Prompt - Convert every line of the listing below into a Markdown table with the columns n and Line, giving each row its number and skipping blank lines.

Data items:
________________________
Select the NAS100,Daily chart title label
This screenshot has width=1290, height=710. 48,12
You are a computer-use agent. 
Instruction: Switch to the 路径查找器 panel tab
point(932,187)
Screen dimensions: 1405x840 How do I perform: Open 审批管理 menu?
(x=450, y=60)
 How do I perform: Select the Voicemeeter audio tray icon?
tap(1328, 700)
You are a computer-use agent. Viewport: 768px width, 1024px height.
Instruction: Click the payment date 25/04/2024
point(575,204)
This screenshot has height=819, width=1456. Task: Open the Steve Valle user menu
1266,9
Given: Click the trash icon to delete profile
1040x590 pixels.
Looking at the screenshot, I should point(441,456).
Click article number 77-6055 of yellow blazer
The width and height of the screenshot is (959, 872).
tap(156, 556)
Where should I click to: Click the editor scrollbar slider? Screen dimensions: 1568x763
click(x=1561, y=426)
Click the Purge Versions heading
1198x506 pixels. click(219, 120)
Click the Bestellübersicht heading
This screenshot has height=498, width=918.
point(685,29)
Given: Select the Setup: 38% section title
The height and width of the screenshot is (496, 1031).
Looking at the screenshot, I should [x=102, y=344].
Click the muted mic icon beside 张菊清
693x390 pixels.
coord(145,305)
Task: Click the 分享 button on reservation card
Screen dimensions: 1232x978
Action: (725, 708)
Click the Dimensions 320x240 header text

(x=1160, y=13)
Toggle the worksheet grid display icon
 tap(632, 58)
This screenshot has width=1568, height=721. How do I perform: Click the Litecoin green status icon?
________________________
Response -
| n | Line |
|---|---|
| 1 | Select the NAS100,Daily chart title label |
| 2 | This screenshot has width=1290, height=710. 48,12 |
| 3 | You are a computer-use agent.  |
| 4 | Instruction: Switch to the 路径查找器 panel tab |
| 5 | point(932,187) |
| 6 | Screen dimensions: 1405x840 How do I perform: Open 审批管理 menu? |
| 7 | (x=450, y=60) |
| 8 |  How do I perform: Select the Voicemeeter audio tray icon? |
| 9 | tap(1328, 700) |
| 10 | You are a computer-use agent. Viewport: 768px width, 1024px height. |
| 11 | Instruction: Click the payment date 25/04/2024 |
| 12 | point(575,204) |
| 13 | This screenshot has height=819, width=1456. Task: Open the Steve Valle user menu |
| 14 | 1266,9 |
| 15 | Given: Click the trash icon to delete profile |
| 16 | 1040x590 pixels. |
| 17 | Looking at the screenshot, I should point(441,456). |
| 18 | Click article number 77-6055 of yellow blazer |
| 19 | The width and height of the screenshot is (959, 872). |
| 20 | tap(156, 556) |
| 21 | Where should I click to: Click the editor scrollbar slider? Screen dimensions: 1568x763 |
| 22 | click(x=1561, y=426) |
| 23 | Click the Purge Versions heading |
| 24 | 1198x506 pixels. click(219, 120) |
| 25 | Click the Bestellübersicht heading |
| 26 | This screenshot has height=498, width=918. |
| 27 | point(685,29) |
| 28 | Given: Select the Setup: 38% section title |
| 29 | The height and width of the screenshot is (496, 1031). |
| 30 | Looking at the screenshot, I should [x=102, y=344]. |
| 31 | Click the muted mic icon beside 张菊清 |
| 32 | 693x390 pixels. |
| 33 | coord(145,305) |
| 34 | Task: Click the 分享 button on reservation card |
| 35 | Screen dimensions: 1232x978 |
| 36 | Action: (725, 708) |
| 37 | Click the Dimensions 320x240 header text |
| 38 | (x=1160, y=13) |
| 39 | Toggle the worksheet grid display icon |
| 40 |  tap(632, 58) |
| 41 | This screenshot has width=1568, height=721. How do I perform: Click the Litecoin green status icon? |